Жизнь превращалась в кошмар. Я видела, как он суетится, боясь молодых артистов, которые ему «наступают на пятки», как кого-то хочет «переплюнуть».
Однажды нас пригласил в гости к французскому журналисту Максу Леону Анхель Гутьеррес, наш друг, педагог по мастерству в ГИТИСе.
Были приглашены и Володя Высоцкий с Мариной. Мне ехать не хотелось: была беременна (Золотухин еще этого не знал) и чувствовала себя неважно. Кое-как взяла себя в руки, — поехали.
У Макса уже были какие-то его друзья. Позднее появились Володя с Мариной. Марина была очаровательна, красиво уселась с ногами на диван, Володя с гитарой — на полу перед ней.
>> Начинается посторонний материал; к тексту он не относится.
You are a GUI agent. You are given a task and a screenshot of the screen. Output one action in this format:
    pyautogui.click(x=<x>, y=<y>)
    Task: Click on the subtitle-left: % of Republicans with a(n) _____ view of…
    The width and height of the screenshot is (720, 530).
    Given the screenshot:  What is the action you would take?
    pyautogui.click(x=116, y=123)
Он нежно смотрит на Марину, окутывая ее любовным облаком. Оба купаются в счастье. Володя запел, — одна песня, другая, третья — он был в ударе, влюбляя в себя уже давно влюбленную в него Марину. Было приятно за ними наблюдать. Но что сделалось с моим мужем, который вдруг стал соревноваться с Володей, перекрикивая его своими песнями, красоваться перед Мариной, куря, как сигареты, одну сигару за другой, принимая, как ему, наверное, казалось, привлекательные позы. Сигара держалась в растопыренных пальцах, и для пущей важности был поднят подбородок. Ну, чем хуже Высоцкого? Чем не жених? Хотелось сказать: «Будь поскромнее, Валерий: это не твоя территория». А я смотрела и думала: за что мне «это»? Раздражение усиливалось еще и оттого, что физически мне было очень плохо. Кое-как увела обкуренного мужа домой. После этой вечеринки я почти перестала ходить с ним вместе в какие-либо его компании.
Сейчас я понимаю, что Судьбе нужно было прополоскать меня во всем этом, чтоб я узнала цену настоящему чувству, имя которому — Любовь. И еще я думаю, ей нужно было, чтобы родился сын Денис, после чего она спокойно умыла руки, закрыв тему Золотухин-Шацкая.
В моем мире было два человека — я и мой сын
1970 год
Я с головой погружена в домашние заботы. Дениске 6 июня исполнился 1 год. Я радовалась своему новому качеству. Я — мама! В моем мире было 2 человека — я и мой сын, — больше ни о ком и ни о чем я не хотела думать. Спасибо моей маме, Матрене Кузьминичне, которая всегда была рядом, и, конечно, огромная помощь была от нее, а впоследствии и вся нагрузка легла на ее плечи. Я продолжала работать в театре, т. е. утром — репетиции, вечером — спектакли. В свободные дни у нас дома собирались друзья, знакомые и, конечно, пили, пили много за здоровье очаровательного ребенка. И насколько я помню, у нас никогда не было приличной еды, а вот что касается выпивки — это хоть залейся: каждый из приходящих считал своим долгом принести бутылку, чтобы поднять тост за маленького. Однажды каким-то образом вместо воды по ошибке дали ребенку что-то из крепких напитков. Ошибку поняли только тогда, когда сын своими маленькими ручонками, одурманенный, стал истерически раскачивать и громить свою кроватку. Было страшно и смешно. Еле угомонили ребенка. Кстати, Денис совершенно не воспринимал колыбельную, она его даже каким-то образом раздражала, а засыпал — причем очень быстро, под Баха в моем вокальном исполнении.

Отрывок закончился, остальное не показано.